Start of EXTRACTED RECORDS

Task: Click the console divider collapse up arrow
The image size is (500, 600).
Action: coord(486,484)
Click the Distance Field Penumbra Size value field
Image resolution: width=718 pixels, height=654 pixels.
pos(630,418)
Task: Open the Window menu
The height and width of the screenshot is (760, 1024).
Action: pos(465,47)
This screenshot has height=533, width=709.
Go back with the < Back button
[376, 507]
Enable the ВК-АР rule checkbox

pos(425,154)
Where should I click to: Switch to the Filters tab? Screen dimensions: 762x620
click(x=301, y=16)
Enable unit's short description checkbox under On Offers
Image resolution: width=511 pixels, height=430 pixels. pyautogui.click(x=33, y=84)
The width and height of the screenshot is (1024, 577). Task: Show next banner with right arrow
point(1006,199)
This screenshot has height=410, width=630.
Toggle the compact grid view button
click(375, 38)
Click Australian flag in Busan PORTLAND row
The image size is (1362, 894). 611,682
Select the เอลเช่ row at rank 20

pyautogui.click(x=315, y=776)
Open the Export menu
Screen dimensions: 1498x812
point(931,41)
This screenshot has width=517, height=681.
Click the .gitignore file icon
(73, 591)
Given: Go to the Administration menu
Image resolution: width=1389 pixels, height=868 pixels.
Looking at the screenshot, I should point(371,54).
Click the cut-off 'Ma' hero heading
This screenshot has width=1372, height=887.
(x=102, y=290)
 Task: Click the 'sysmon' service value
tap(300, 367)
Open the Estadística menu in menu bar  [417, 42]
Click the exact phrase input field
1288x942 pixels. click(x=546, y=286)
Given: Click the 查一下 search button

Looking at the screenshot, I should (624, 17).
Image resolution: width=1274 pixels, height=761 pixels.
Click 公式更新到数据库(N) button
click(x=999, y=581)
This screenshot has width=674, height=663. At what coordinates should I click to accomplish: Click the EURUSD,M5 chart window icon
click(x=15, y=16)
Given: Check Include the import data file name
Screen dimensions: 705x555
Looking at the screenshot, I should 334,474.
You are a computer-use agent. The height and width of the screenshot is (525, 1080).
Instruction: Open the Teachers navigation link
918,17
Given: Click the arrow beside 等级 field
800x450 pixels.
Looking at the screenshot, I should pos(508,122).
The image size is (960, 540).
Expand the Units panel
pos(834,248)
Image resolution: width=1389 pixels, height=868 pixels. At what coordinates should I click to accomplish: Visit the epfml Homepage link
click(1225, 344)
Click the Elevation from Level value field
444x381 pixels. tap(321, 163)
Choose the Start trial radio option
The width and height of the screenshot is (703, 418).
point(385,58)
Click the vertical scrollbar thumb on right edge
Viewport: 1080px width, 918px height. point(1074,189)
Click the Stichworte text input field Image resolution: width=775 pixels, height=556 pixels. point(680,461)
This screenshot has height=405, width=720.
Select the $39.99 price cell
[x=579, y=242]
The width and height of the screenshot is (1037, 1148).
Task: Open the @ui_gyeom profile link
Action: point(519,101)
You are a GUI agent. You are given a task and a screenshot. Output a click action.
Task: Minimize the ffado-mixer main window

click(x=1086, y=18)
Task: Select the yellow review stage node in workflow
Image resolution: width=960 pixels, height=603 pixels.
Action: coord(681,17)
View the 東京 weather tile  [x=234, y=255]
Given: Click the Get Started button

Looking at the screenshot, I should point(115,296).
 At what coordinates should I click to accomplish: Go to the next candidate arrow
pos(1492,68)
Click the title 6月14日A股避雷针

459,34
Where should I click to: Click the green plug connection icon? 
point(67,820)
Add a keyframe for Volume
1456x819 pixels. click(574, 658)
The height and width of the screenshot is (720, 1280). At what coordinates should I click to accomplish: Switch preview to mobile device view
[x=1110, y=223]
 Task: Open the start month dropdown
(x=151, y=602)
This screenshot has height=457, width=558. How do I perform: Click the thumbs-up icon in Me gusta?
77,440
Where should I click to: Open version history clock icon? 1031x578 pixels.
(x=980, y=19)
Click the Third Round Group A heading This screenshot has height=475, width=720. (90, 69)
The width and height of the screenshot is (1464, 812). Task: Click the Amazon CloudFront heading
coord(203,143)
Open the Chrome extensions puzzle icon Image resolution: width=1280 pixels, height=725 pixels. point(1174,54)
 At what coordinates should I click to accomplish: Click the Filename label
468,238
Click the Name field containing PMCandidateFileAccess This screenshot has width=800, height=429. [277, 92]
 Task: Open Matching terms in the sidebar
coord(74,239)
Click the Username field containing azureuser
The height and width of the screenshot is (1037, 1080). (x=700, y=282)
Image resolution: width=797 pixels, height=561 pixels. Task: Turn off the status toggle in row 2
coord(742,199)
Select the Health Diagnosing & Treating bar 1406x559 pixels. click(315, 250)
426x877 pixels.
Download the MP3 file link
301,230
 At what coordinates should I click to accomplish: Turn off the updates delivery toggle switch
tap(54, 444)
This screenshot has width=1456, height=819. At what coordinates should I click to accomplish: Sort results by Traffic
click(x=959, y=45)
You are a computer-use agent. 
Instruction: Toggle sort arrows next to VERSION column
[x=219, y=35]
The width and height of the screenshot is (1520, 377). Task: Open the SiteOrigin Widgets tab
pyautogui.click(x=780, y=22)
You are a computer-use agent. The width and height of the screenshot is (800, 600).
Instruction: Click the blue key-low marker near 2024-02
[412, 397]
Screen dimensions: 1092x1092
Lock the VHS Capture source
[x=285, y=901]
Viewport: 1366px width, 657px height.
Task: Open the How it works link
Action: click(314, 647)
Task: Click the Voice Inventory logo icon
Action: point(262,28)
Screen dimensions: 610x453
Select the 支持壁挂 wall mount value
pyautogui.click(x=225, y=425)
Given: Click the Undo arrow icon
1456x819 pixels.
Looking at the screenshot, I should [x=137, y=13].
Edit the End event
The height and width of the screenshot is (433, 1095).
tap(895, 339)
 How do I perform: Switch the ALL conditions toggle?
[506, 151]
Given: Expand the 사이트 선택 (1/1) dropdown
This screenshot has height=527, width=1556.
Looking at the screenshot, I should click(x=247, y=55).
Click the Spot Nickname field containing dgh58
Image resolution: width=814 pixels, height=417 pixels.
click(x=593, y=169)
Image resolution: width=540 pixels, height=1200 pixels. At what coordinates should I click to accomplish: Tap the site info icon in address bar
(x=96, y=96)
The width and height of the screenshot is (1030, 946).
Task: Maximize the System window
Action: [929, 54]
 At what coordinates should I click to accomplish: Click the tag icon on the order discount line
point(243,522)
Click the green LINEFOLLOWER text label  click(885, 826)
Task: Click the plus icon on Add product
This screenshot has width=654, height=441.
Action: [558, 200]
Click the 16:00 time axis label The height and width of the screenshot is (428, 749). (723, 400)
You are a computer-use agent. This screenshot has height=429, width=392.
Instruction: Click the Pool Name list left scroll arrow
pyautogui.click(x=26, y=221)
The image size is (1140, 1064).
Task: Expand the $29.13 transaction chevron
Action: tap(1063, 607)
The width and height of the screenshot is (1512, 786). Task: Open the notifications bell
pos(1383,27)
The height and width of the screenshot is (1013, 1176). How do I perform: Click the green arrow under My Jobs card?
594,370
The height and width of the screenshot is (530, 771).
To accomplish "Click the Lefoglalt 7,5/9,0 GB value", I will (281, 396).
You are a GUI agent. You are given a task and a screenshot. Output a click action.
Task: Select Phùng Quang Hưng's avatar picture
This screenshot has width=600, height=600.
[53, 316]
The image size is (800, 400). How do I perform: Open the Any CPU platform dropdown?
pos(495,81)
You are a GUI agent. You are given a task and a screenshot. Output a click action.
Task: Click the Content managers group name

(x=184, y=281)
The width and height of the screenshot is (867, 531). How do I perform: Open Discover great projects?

End of EXTRACTED RECORDS

PROBLEM REQUIREMENTS -
Reproduce the entire listing above with every occurrence of "Window menu" replaced by "View menu", leaving all other text unchanged.

TASK RESPONSE -
Task: Click the console divider collapse up arrow
The image size is (500, 600).
Action: coord(486,484)
Click the Distance Field Penumbra Size value field
Image resolution: width=718 pixels, height=654 pixels.
pos(630,418)
Task: Open the View menu
The height and width of the screenshot is (760, 1024).
Action: pos(465,47)
This screenshot has height=533, width=709.
Go back with the < Back button
[376, 507]
Enable the ВК-АР rule checkbox

pos(425,154)
Where should I click to: Switch to the Filters tab? Screen dimensions: 762x620
click(x=301, y=16)
Enable unit's short description checkbox under On Offers
Image resolution: width=511 pixels, height=430 pixels. pyautogui.click(x=33, y=84)
The width and height of the screenshot is (1024, 577). Task: Show next banner with right arrow
point(1006,199)
This screenshot has height=410, width=630.
Toggle the compact grid view button
click(375, 38)
Click Australian flag in Busan PORTLAND row
The image size is (1362, 894). 611,682
Select the เอลเช่ row at rank 20

pyautogui.click(x=315, y=776)
Open the Export menu
Screen dimensions: 1498x812
point(931,41)
This screenshot has width=517, height=681.
Click the .gitignore file icon
(73, 591)
Given: Go to the Administration menu
Image resolution: width=1389 pixels, height=868 pixels.
Looking at the screenshot, I should point(371,54).
Click the cut-off 'Ma' hero heading
This screenshot has width=1372, height=887.
(x=102, y=290)
 Task: Click the 'sysmon' service value
tap(300, 367)
Open the Estadística menu in menu bar  [417, 42]
Click the exact phrase input field
1288x942 pixels. click(x=546, y=286)
Given: Click the 查一下 search button

Looking at the screenshot, I should (624, 17).
Image resolution: width=1274 pixels, height=761 pixels.
Click 公式更新到数据库(N) button
click(x=999, y=581)
This screenshot has width=674, height=663. At what coordinates should I click to accomplish: Click the EURUSD,M5 chart window icon
click(x=15, y=16)
Given: Check Include the import data file name
Screen dimensions: 705x555
Looking at the screenshot, I should 334,474.
You are a computer-use agent. The height and width of the screenshot is (525, 1080).
Instruction: Open the Teachers navigation link
918,17
Given: Click the arrow beside 等级 field
800x450 pixels.
Looking at the screenshot, I should pos(508,122).
The image size is (960, 540).
Expand the Units panel
pos(834,248)
Image resolution: width=1389 pixels, height=868 pixels. At what coordinates should I click to accomplish: Visit the epfml Homepage link
click(1225, 344)
Click the Elevation from Level value field
444x381 pixels. tap(321, 163)
Choose the Start trial radio option
The width and height of the screenshot is (703, 418).
point(385,58)
Click the vertical scrollbar thumb on right edge
Viewport: 1080px width, 918px height. point(1074,189)
Click the Stichworte text input field Image resolution: width=775 pixels, height=556 pixels. point(680,461)
This screenshot has height=405, width=720.
Select the $39.99 price cell
[x=579, y=242]
The width and height of the screenshot is (1037, 1148).
Task: Open the @ui_gyeom profile link
Action: point(519,101)
You are a GUI agent. You are given a task and a screenshot. Output a click action.
Task: Minimize the ffado-mixer main window

click(x=1086, y=18)
Task: Select the yellow review stage node in workflow
Image resolution: width=960 pixels, height=603 pixels.
Action: coord(681,17)
View the 東京 weather tile  [x=234, y=255]
Given: Click the Get Started button

Looking at the screenshot, I should point(115,296).
 At what coordinates should I click to accomplish: Go to the next candidate arrow
pos(1492,68)
Click the title 6月14日A股避雷针

459,34
Where should I click to: Click the green plug connection icon? 
point(67,820)
Add a keyframe for Volume
1456x819 pixels. click(574, 658)
The height and width of the screenshot is (720, 1280). At what coordinates should I click to accomplish: Switch preview to mobile device view
[x=1110, y=223]
 Task: Open the start month dropdown
(x=151, y=602)
This screenshot has height=457, width=558. How do I perform: Click the thumbs-up icon in Me gusta?
77,440
Where should I click to: Open version history clock icon? 1031x578 pixels.
(x=980, y=19)
Click the Third Round Group A heading This screenshot has height=475, width=720. (90, 69)
The width and height of the screenshot is (1464, 812). Task: Click the Amazon CloudFront heading
coord(203,143)
Open the Chrome extensions puzzle icon Image resolution: width=1280 pixels, height=725 pixels. point(1174,54)
 At what coordinates should I click to accomplish: Click the Filename label
468,238
Click the Name field containing PMCandidateFileAccess This screenshot has width=800, height=429. [277, 92]
 Task: Open Matching terms in the sidebar
coord(74,239)
Click the Username field containing azureuser
The height and width of the screenshot is (1037, 1080). (x=700, y=282)
Image resolution: width=797 pixels, height=561 pixels. Task: Turn off the status toggle in row 2
coord(742,199)
Select the Health Diagnosing & Treating bar 1406x559 pixels. click(315, 250)
426x877 pixels.
Download the MP3 file link
301,230
 At what coordinates should I click to accomplish: Turn off the updates delivery toggle switch
tap(54, 444)
This screenshot has width=1456, height=819. At what coordinates should I click to accomplish: Sort results by Traffic
click(x=959, y=45)
You are a computer-use agent. 
Instruction: Toggle sort arrows next to VERSION column
[x=219, y=35]
The width and height of the screenshot is (1520, 377). Task: Open the SiteOrigin Widgets tab
pyautogui.click(x=780, y=22)
You are a computer-use agent. The width and height of the screenshot is (800, 600).
Instruction: Click the blue key-low marker near 2024-02
[412, 397]
Screen dimensions: 1092x1092
Lock the VHS Capture source
[x=285, y=901]
Viewport: 1366px width, 657px height.
Task: Open the How it works link
Action: click(314, 647)
Task: Click the Voice Inventory logo icon
Action: point(262,28)
Screen dimensions: 610x453
Select the 支持壁挂 wall mount value
pyautogui.click(x=225, y=425)
Given: Click the Undo arrow icon
1456x819 pixels.
Looking at the screenshot, I should [x=137, y=13].
Edit the End event
The height and width of the screenshot is (433, 1095).
tap(895, 339)
 How do I perform: Switch the ALL conditions toggle?
[506, 151]
Given: Expand the 사이트 선택 (1/1) dropdown
This screenshot has height=527, width=1556.
Looking at the screenshot, I should click(x=247, y=55).
Click the Spot Nickname field containing dgh58
Image resolution: width=814 pixels, height=417 pixels.
click(x=593, y=169)
Image resolution: width=540 pixels, height=1200 pixels. At what coordinates should I click to accomplish: Tap the site info icon in address bar
(x=96, y=96)
The width and height of the screenshot is (1030, 946).
Task: Maximize the System window
Action: [929, 54]
 At what coordinates should I click to accomplish: Click the tag icon on the order discount line
point(243,522)
Click the green LINEFOLLOWER text label  click(885, 826)
Task: Click the plus icon on Add product
This screenshot has width=654, height=441.
Action: [558, 200]
Click the 16:00 time axis label The height and width of the screenshot is (428, 749). (723, 400)
You are a computer-use agent. This screenshot has height=429, width=392.
Instruction: Click the Pool Name list left scroll arrow
pyautogui.click(x=26, y=221)
The image size is (1140, 1064).
Task: Expand the $29.13 transaction chevron
Action: tap(1063, 607)
The width and height of the screenshot is (1512, 786). Task: Open the notifications bell
pos(1383,27)
The height and width of the screenshot is (1013, 1176). How do I perform: Click the green arrow under My Jobs card?
594,370
The height and width of the screenshot is (530, 771).
To accomplish "Click the Lefoglalt 7,5/9,0 GB value", I will (281, 396).
You are a GUI agent. You are given a task and a screenshot. Output a click action.
Task: Select Phùng Quang Hưng's avatar picture
This screenshot has width=600, height=600.
[53, 316]
The image size is (800, 400). How do I perform: Open the Any CPU platform dropdown?
pos(495,81)
You are a GUI agent. You are given a task and a screenshot. Output a click action.
Task: Click the Content managers group name

(x=184, y=281)
The width and height of the screenshot is (867, 531). How do I perform: Open Discover great projects?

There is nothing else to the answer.